Overshadowed in the accounts of Tesla’s first quarterly profit of $255 million is that the company’s solar and energy storage divisions are showing steady growth. Solar deployments rose to 93 MW, an 11% sequential increase and a minor rebound from the fall that the company experienced in 2017. Meanwhile, energy storage deployments grew 18% to 239 megawatt-hours (MWh).

Set into 12-month rolling averages, the momentum of this division is clear.

Assuming that Tesla is deploying its lithium-ion batteries with four-hour ratings, this means around 80 MW of energy storage – or only 14% less capacity than the solar it put online. This is an odd ratio given that the battery storage market is still much smaller than the solar market, and Tesla’s investor letter gives hints as to why this is happening.

We are prioritizing residential solar installations that are combined with our energy storage products because this combination provides a better customer experience and improves both our revenues and profits

The margins in the division weren’t bad at 17%, however this is a gross margin and not an operating margin, and given that operating margins are not calculated at the division level it is hard to compare the division’s profitability to that of companies whose primary focus is solar and/or batteries.
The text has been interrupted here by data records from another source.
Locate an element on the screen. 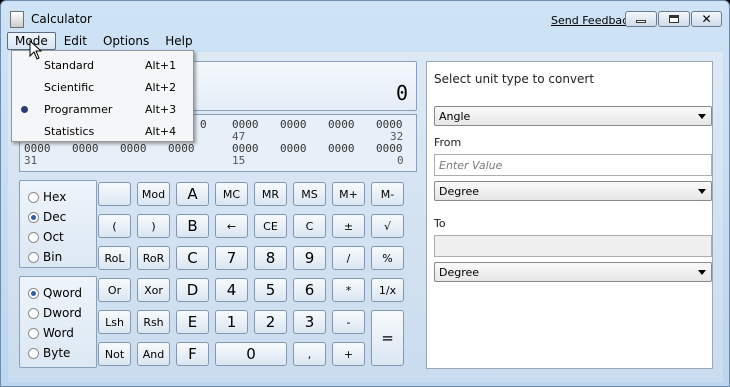  backspace-key: ← is located at coordinates (232, 226).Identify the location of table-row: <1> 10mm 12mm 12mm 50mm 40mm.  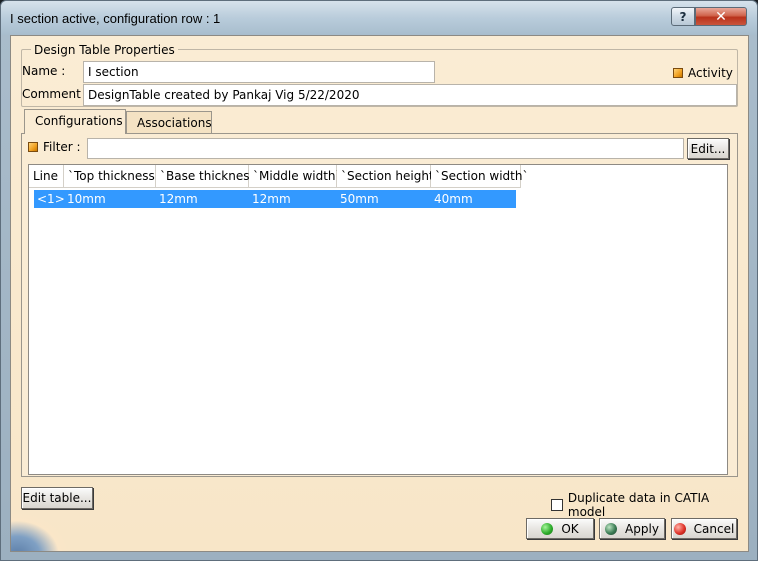
(275, 199).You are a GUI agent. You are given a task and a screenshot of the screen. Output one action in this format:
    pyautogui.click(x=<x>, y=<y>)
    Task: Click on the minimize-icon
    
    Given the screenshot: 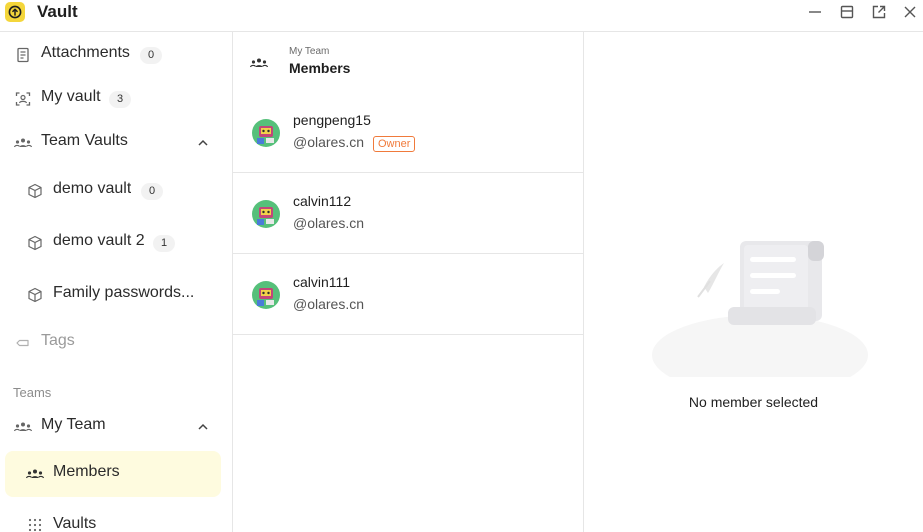 What is the action you would take?
    pyautogui.click(x=815, y=12)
Tesla has suggested that the improvement in margins – up from 12% last quarter – is due to more than just pairing solar and storage. The company notes that most of its solar sales now come from its website and stores, which has brought down customer acquisition costs. This appears to be part of Musk’s strategy to offer a combined EV solar and storage solution to his customers.

According to the shareholder letter:

At the end of Q3, there were almost 450,000 Tesla vehicle owners around the world. Ultimately, we believe this group will become the largest demand generator for our residential solar and Powerwall business.

However, the company’s much ballyhooed Solar Roof is not exactly proceeding quickly. In the letter Tesla states that it is continuing to iterate the design of the product via “intensive reliability testing”, noting its complexity, and says that it is also refining the installation process.

Tesla says that it expects to ramp production of the Solar Roof product more quickly in the first half of 2019, but it remains to be seen if this product will be the success that the Model 3 is showing itself to be. What is clear is that Solar Roof has inspired a number of other companies to get into the solar roof tile space, with RGS Energy reviving Dow’s Powerhouse shingle.

Before the results were even released, some of the most poignant commentary came on CNBC, where yesterday former Tesla short-seller Andrew Left of Citroen Research noted how Musk’s personal scandals have become a distraction from the success of the company.

“TSLA is not just pulling customers from BMW and Mercedes but also from Toyota and Honda,” stated Left. “Like a magic trick, while everyone is focused on Elon smoking weed, he is quietly smoking the whole automotive industry.”